-- Opening Marker --

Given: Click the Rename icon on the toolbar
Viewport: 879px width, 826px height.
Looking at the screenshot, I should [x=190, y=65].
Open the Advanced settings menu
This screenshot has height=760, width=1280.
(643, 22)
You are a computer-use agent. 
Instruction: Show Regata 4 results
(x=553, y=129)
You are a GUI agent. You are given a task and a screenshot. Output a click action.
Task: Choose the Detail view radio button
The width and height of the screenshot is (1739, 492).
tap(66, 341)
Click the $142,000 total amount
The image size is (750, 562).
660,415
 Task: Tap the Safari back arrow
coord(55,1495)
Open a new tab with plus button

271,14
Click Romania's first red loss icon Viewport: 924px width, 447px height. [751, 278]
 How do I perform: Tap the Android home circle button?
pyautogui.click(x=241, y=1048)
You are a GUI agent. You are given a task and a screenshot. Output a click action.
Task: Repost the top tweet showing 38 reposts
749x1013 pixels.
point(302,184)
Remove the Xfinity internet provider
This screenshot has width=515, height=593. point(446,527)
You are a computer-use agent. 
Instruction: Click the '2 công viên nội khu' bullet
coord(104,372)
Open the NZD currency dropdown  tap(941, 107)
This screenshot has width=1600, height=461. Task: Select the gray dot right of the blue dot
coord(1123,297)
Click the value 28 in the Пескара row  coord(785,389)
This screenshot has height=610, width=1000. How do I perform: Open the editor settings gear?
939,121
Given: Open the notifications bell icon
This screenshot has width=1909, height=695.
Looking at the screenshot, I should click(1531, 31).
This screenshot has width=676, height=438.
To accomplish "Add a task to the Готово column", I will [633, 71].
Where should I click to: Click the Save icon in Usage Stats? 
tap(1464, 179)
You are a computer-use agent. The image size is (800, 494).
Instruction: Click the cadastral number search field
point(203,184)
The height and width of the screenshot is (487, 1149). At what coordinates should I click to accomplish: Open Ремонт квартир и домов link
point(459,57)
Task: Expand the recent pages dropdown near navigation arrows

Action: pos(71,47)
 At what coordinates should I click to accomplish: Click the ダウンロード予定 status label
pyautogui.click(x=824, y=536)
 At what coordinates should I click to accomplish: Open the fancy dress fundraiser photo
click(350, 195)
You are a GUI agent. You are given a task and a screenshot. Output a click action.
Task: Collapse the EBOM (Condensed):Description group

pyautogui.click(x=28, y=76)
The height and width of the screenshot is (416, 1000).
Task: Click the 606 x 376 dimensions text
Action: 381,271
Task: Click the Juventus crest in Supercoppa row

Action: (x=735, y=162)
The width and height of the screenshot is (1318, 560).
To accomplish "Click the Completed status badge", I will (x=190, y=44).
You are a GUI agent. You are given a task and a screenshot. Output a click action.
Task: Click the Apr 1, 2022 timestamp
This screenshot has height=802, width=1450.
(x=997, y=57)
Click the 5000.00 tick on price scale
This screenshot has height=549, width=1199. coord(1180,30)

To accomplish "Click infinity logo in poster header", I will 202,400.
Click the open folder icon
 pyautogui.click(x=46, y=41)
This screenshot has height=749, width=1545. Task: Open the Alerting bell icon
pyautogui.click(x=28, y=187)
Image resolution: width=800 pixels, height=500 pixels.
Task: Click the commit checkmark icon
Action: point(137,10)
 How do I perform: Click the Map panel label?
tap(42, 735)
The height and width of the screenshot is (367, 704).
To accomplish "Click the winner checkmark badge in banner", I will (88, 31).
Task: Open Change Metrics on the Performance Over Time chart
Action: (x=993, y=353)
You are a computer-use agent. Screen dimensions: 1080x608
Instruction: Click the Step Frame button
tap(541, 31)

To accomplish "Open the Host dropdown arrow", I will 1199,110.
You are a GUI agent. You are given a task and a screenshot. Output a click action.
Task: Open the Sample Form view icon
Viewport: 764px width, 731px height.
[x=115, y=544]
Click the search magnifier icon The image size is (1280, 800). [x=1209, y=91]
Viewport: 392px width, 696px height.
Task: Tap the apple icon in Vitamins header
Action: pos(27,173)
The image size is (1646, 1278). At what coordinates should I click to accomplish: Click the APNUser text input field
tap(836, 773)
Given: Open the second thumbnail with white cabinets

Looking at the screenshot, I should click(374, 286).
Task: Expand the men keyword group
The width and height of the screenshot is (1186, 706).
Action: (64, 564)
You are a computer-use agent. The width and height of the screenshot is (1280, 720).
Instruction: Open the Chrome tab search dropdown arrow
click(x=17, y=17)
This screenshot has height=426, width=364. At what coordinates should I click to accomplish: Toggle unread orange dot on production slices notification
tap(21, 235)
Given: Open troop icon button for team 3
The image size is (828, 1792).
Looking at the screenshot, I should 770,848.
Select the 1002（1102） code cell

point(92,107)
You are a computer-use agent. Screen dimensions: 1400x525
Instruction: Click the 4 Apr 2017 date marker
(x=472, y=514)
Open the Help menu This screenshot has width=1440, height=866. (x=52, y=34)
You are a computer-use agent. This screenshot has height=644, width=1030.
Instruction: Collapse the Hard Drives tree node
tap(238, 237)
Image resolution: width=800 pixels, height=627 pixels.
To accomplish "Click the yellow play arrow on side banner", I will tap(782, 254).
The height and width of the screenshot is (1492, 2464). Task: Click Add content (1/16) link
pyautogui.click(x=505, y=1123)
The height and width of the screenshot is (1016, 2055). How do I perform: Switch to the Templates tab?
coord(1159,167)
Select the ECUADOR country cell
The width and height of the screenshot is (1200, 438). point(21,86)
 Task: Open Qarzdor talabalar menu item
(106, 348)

-- Closing Marker --

Please write out every record shown above exactly as it reads.

** Result of the exercise **
Given: Click the Rename icon on the toolbar
Viewport: 879px width, 826px height.
Looking at the screenshot, I should [x=190, y=65].
Open the Advanced settings menu
This screenshot has height=760, width=1280.
(643, 22)
You are a computer-use agent. 
Instruction: Show Regata 4 results
(x=553, y=129)
You are a GUI agent. You are given a task and a screenshot. Output a click action.
Task: Choose the Detail view radio button
The width and height of the screenshot is (1739, 492).
tap(66, 341)
Click the $142,000 total amount
The image size is (750, 562).
660,415
 Task: Tap the Safari back arrow
coord(55,1495)
Open a new tab with plus button

271,14
Click Romania's first red loss icon Viewport: 924px width, 447px height. [751, 278]
 How do I perform: Tap the Android home circle button?
pyautogui.click(x=241, y=1048)
You are a GUI agent. You are given a task and a screenshot. Output a click action.
Task: Repost the top tweet showing 38 reposts
749x1013 pixels.
point(302,184)
Remove the Xfinity internet provider
This screenshot has width=515, height=593. point(446,527)
You are a computer-use agent. 
Instruction: Click the '2 công viên nội khu' bullet
coord(104,372)
Open the NZD currency dropdown  tap(941, 107)
This screenshot has width=1600, height=461. Task: Select the gray dot right of the blue dot
coord(1123,297)
Click the value 28 in the Пескара row  coord(785,389)
This screenshot has height=610, width=1000. How do I perform: Open the editor settings gear?
939,121
Given: Open the notifications bell icon
This screenshot has width=1909, height=695.
Looking at the screenshot, I should click(1531, 31).
This screenshot has width=676, height=438.
To accomplish "Add a task to the Готово column", I will [633, 71].
Where should I click to: Click the Save icon in Usage Stats? 
tap(1464, 179)
You are a computer-use agent. The image size is (800, 494).
Instruction: Click the cadastral number search field
point(203,184)
The height and width of the screenshot is (487, 1149). At what coordinates should I click to accomplish: Open Ремонт квартир и домов link
point(459,57)
Task: Expand the recent pages dropdown near navigation arrows

Action: pos(71,47)
 At what coordinates should I click to accomplish: Click the ダウンロード予定 status label
pyautogui.click(x=824, y=536)
 At what coordinates should I click to accomplish: Open the fancy dress fundraiser photo
click(350, 195)
You are a GUI agent. You are given a task and a screenshot. Output a click action.
Task: Collapse the EBOM (Condensed):Description group

pyautogui.click(x=28, y=76)
The height and width of the screenshot is (416, 1000).
Task: Click the 606 x 376 dimensions text
Action: 381,271
Task: Click the Juventus crest in Supercoppa row

Action: (x=735, y=162)
The width and height of the screenshot is (1318, 560).
To accomplish "Click the Completed status badge", I will (x=190, y=44).
You are a GUI agent. You are given a task and a screenshot. Output a click action.
Task: Click the Apr 1, 2022 timestamp
This screenshot has height=802, width=1450.
(x=997, y=57)
Click the 5000.00 tick on price scale
This screenshot has height=549, width=1199. coord(1180,30)

To accomplish "Click infinity logo in poster header", I will 202,400.
Click the open folder icon
 pyautogui.click(x=46, y=41)
This screenshot has height=749, width=1545. Task: Open the Alerting bell icon
pyautogui.click(x=28, y=187)
Image resolution: width=800 pixels, height=500 pixels.
Task: Click the commit checkmark icon
Action: point(137,10)
 How do I perform: Click the Map panel label?
tap(42, 735)
The height and width of the screenshot is (367, 704).
To accomplish "Click the winner checkmark badge in banner", I will (88, 31).
Task: Open Change Metrics on the Performance Over Time chart
Action: (x=993, y=353)
You are a computer-use agent. Screen dimensions: 1080x608
Instruction: Click the Step Frame button
tap(541, 31)

To accomplish "Open the Host dropdown arrow", I will 1199,110.
You are a GUI agent. You are given a task and a screenshot. Output a click action.
Task: Open the Sample Form view icon
Viewport: 764px width, 731px height.
[x=115, y=544]
Click the search magnifier icon The image size is (1280, 800). [x=1209, y=91]
Viewport: 392px width, 696px height.
Task: Tap the apple icon in Vitamins header
Action: pos(27,173)
The image size is (1646, 1278). At what coordinates should I click to accomplish: Click the APNUser text input field
tap(836, 773)
Given: Open the second thumbnail with white cabinets

Looking at the screenshot, I should click(374, 286).
Task: Expand the men keyword group
The width and height of the screenshot is (1186, 706).
Action: (64, 564)
You are a computer-use agent. The width and height of the screenshot is (1280, 720).
Instruction: Open the Chrome tab search dropdown arrow
click(x=17, y=17)
This screenshot has height=426, width=364. At what coordinates should I click to accomplish: Toggle unread orange dot on production slices notification
tap(21, 235)
Given: Open troop icon button for team 3
The image size is (828, 1792).
Looking at the screenshot, I should 770,848.
Select the 1002（1102） code cell

point(92,107)
You are a computer-use agent. Screen dimensions: 1400x525
Instruction: Click the 4 Apr 2017 date marker
(x=472, y=514)
Open the Help menu This screenshot has width=1440, height=866. (x=52, y=34)
You are a computer-use agent. This screenshot has height=644, width=1030.
Instruction: Collapse the Hard Drives tree node
tap(238, 237)
Image resolution: width=800 pixels, height=627 pixels.
To accomplish "Click the yellow play arrow on side banner", I will tap(782, 254).
The height and width of the screenshot is (1492, 2464). Task: Click Add content (1/16) link
pyautogui.click(x=505, y=1123)
The height and width of the screenshot is (1016, 2055). How do I perform: Switch to the Templates tab?
coord(1159,167)
Select the ECUADOR country cell
The width and height of the screenshot is (1200, 438). point(21,86)
 Task: Open Qarzdor talabalar menu item
(106, 348)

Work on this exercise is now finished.